Since all animal protein is naturally low FODMAP, shrimp is always a great low FODMAP option. You can also easily make this shrimp packet recipe low FODMAP or adapt this shrimp and corn casserole recipe.
If shrimp isn’t your thing, you can also substitute diced chicken breast, or simply try this low FODMAP chicken recipe instead.
Finally, if you are not in this camp, feel free to add a garlic clove and half a shallot or onion to the diablo sauce.
How to prepare the peppers for the shrimp diablo sauce
Some people advise to destem and seed the dried chiles before you rehydrate them, but I found it to be easier to do so after soaking them in the boiling water.

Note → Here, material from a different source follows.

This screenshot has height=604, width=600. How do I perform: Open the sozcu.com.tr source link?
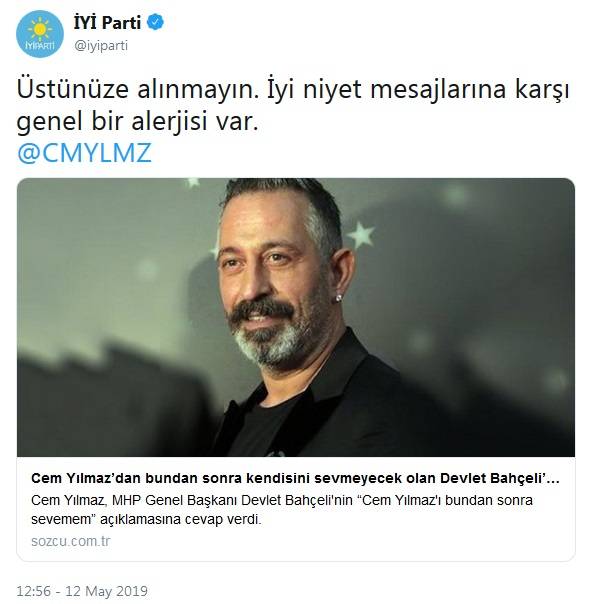[70, 541]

Either way, a pair of kitchen shears will help get the job done.
Using a high speed blender is one way to ensure the sauce is extra creamy, but if you don’t have one, a regular blender is fine.
Other than that small step, the prep time is only 15 minutes and the cook time even quicker on the stove top. Like all my recipes for weeknight meals, this makes 4 servings.

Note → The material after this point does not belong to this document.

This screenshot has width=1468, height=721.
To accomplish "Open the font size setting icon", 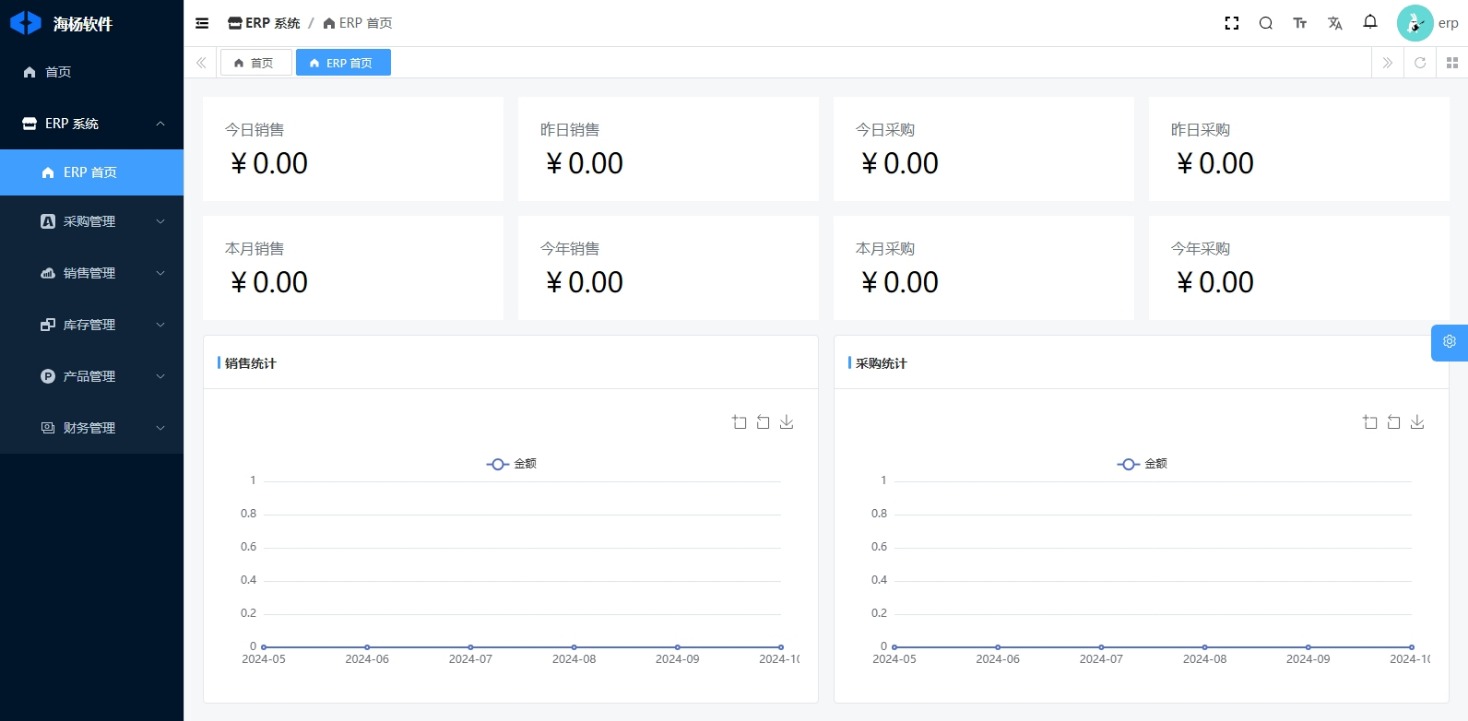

Read on for this recipe for low FODMAP shrimp diablo rice bowls with kale – they will make all your spicy seafood dreams come true! If you want more ideas, check out this other low FODMAP shrimp recipe.
With health and hedonism,
Phoebe
Low FODMAP Shrimp Diablo Rice Bowls
Ingredients
For the diablo sauce
- 4 dried guajillo chiles stems and seeds removed (see note)
- 4 roma tomatoes 1 pound, quartered
- 1/4 teaspoon ground cumin
- 1/4 teaspoon dried Mexican oregano
- 1 teaspoon sea salt
- 2 tablespoons olive oil plus more for cooking
For the low FODMAP shrimp
- 1 pound extra-large shrimp about 16, peeled and deveined
- 16 ounces frozen chopped kale
- ½ cup chicken or vegetable broth
- Juice of 1 lime
- 3 cups cooked brown rice from 1 cup dried
- ¼ cup chopped cilantro leaves and steps
Instructions
- Bring a kettle of water to boil.
- In a heatproof wide bowl, cover the dried chiles with boiling water. If they aren’t fully submerged, you can just a second bowl on top to weigh them down. Allow to soak for 10-15 minutes until pliable. Cut off the stems and remove the seeds with your fingers.
- Transfer the cleaned chiles to a blender along with the tomatoes, cumin, oregano, salt and olive oil. Puree until smooth and a rich red color.
- Meanwhile, in a large skillet, heat a thin layer of olive oil over medium-high heat. Season the shrimp with salt and sear on both sides until lightly brown, about 2 minutes. Remove to a plate.
- Add the frozen kale to the pan along with the chicken stock. Simmer until the kale is fully and the liquid is almost all absorbed, 5 minutes. Season generously with salt and pepper. Remove to a bowl.
- Transfer the diablo sauce to the pan and simmer over medium-high heat until reduced by half, about 5 more minutes. Fold in the shrimp and cook for 1 minute more.
- Toss the prepared rice with half the cilantro and the lime juice.
- To serve, divide the rice between 4 bowls and top with the kale and shrimp. Garnish with the remaining cilantro.
Thank you for sharing this easy recipe. But I want to ask, can I use chicken or any other meat instead of shrimps?
totally!
What is a good substitute for kale? Thank you for sharing! Can’t wait to try this out 🙂
I a new to Hashimoto’s and SIBO, but I thought tomatoes and peppers are nightshades therefore almost entirely intolerable for most people with Hashimoto’s?
Nope. Also pretty much every blanket statement like that is false. There is no diet for every individual. The most common ingredient that’s an issue for Hashi’s is gluten. Others dependent on the person.
Can you use fresh kale instead of frozen? Do I need to do anything different to do it that way?